Excerpts from Jim Conrad's
Naturalist Newsletter

BULBOCHAETE ALGA

from the March  2, 2014 Newsletter issued from the Frio Canyon Nature Education Center in the valley of the Dry Frio River in northern Uvalde County, southwestern Texas, on the southern border of the Edwards Plateau; elevation ~1750m (~5750 ft); N29.62°, W99.86°; USA
BULBOCHAETE ALGA

It was a safari stalking exotic beings attached to a feathery, thumbnail-size, green leaf of the aquatic plant called Watermilfoil, from the Dry Frio River, now suspended in a drop of water on a slide beneath the microscope. Patiently surveying scenery along the midrib, the whole field of vision was animated with gyrating, spiraling, vibrating, hungry-acting microbes, like bees and flies in a tropical swamp. In this uncanny landscape suddenly inside an angle formed by the midrib of the Watermilfoil leaf and one of its pinnae, there appeared a branching tree as otherworldly as a Boojum, a green, weirdly segmented creation whose thick branches terminated in outlandishly long, slender, stiffly sharp-pointed hairs. You can see the whole thing at the top of this page.

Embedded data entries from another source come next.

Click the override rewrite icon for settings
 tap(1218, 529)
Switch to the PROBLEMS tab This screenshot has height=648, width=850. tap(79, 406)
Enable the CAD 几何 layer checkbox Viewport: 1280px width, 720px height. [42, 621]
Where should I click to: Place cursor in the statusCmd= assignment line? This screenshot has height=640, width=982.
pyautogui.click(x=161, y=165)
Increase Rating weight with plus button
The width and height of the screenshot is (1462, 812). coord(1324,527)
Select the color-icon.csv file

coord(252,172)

I guessed that it was a branching, filamentous alga, but I'd never seen an alga with such long hairs. You can see individual cells close up below:

BULBOCHAETE ALGA, cells

By doing an Internet image search on the keywords "algae setae" -- setae are stiff hairs -- within seconds I found a match. We had a member of the genus BULBOCHAETE, a genus of about 110 known species, commonly known as Bulbochaete algae, with species occurring in a wide variety of freshwater habitats worldwide, but mostly in temperate and subtropical zones.

The alga body consists of three distinct kinds of cells: "holdfast cells," not visible in the pictures, anchor the alga body to its substrate; cylindrical "intercalary cells" are the green cells constituting the alga's main body, and; slender, transparent "hair cells" form the long setae. The hair cells, which number more than six and include an enlarged or "bulbous" one at the hair base, are what make this genus instantly recognizable by anyone who knows about the group, for such algal cells are unusual.

Each intercalary cell contains a single green, photosynthesizing chloroplast. Our last picture shows that each chloroplast bears several dark, spherical spots. These are pyrenoids, which are tiny organs, or "organelles," whose main function is to generate and maintain a CO2-rich environment around the photosynthesizing enzyme known as Rubisco.

In the little Dry Frio, this must be a fairly rare alga, for of all those seen during previous microscopic safaris in the river's waters, never has this species shown up.